> [Exercise description] Reproduce word for word the portion of the passage on electric cars and consciousness below, starting at "Another example from" and ending at "this odd phenomenon?".

> [Text passage]
*** Begin section ***

Why was the electric car suppressed? For many reasons: it threatened the horse-drawn cabbie businesses in London, it was too expensive in comparison to petrol-powered cars, the rise of American highways demanded cars which were capable of longer distances, and so on…
In the decades running up to the beginning of the 21st Century, the electric powered car was a joke, a sci-fi fantasy that never did or would come to pass. In the last decade however Tesla’s‘Model S’ has proven than the affordable everyday electric car is a very real option, which will surely become the norm in the coming decades.
Another example from the book ‘Rethink’, of old ideas making a comeback, is around the problem of consciousness. As I touched upon last week, at one point we were of an animal nature, and then we weren’t. We made a shift, we became self-aware, we experience this world through the lens of self, myself experiencing this and that. Now what explains this odd phenomenon?
The old Judeo-Christian explanation for this problem was that we were special because we have souls. We are made in the image of God, and as the crowning achievement of God’s creation, we are set apart from creation, to steward over it - an idea which obviously doesn’t have much scientific merit.
One of the more common responses to this problem today is that consciousness is not really real. It is an illusion. The experience of ‘self’ is an illusion. Our brains are like computers, vastly complex computers, which at some key point in our evolution tipped over an important threshold of complexity that resulted in the emergence of consciousness, or rather the illusion of self-agency. It’s a bit of an odd thing to even advance as a theory. We experience ourselves as being conscious, and whether that is an illusion or not, it is still the only lens upon this world we have.
The fact that we think is the starting point for just about everything. As Descartes famously put it ‘We think therefore we are!’
So what could an alternative response to this consciousness problem be? Instead of postulating the imaginary tipping point at which we reach a sufficient degree of complexity, that results in consciousness, perhaps consciousness is not in fact unique to humanity, or even the animal kingdom, but rather is a fundamental property of all matter itself. The idea is that all stuff has to one degree or another an element of individual consciousness.

*** End section ***

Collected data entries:

*** Begin section ***

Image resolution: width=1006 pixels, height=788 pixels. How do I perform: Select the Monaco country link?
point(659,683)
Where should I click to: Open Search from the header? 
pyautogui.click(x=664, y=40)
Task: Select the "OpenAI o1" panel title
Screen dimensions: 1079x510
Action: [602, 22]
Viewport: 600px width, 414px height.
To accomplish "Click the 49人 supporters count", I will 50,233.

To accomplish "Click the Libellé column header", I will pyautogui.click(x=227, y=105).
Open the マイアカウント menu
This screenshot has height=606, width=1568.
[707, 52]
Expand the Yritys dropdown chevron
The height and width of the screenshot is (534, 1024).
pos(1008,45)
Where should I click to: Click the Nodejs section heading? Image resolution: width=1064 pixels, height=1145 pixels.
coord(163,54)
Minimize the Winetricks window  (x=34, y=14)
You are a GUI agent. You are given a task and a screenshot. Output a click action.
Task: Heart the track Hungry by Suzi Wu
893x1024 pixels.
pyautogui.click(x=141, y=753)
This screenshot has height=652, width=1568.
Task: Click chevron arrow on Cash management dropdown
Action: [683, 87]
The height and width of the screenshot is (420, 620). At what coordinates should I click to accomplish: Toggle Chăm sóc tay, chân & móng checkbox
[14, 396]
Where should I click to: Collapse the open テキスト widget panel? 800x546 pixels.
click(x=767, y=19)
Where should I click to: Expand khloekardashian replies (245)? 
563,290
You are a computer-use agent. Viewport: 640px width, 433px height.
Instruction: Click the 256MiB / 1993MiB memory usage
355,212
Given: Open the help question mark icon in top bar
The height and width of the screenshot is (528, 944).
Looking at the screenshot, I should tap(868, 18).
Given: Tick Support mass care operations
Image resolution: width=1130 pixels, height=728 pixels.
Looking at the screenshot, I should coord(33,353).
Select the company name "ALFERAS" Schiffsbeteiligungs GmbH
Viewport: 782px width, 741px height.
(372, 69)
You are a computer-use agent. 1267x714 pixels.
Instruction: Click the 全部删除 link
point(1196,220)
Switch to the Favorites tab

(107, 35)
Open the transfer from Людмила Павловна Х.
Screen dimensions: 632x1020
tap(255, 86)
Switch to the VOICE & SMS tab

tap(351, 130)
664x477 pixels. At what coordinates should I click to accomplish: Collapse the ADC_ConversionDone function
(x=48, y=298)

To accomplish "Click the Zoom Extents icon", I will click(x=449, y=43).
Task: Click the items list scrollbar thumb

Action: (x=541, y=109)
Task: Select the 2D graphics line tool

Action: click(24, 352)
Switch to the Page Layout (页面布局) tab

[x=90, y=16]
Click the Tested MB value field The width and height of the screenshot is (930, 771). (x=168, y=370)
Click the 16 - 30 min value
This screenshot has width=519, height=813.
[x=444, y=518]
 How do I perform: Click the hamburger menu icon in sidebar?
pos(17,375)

*** End section ***

> [Exercise answer]
Another example from the book ‘Rethink’, of old ideas making a comeback, is around the problem of consciousness. As I touched upon last week, at one point we were of an animal nature, and then we weren’t. We made a shift, we became self-aware, we experience this world through the lens of self, myself experiencing this and that. Now what explains this odd phenomenon?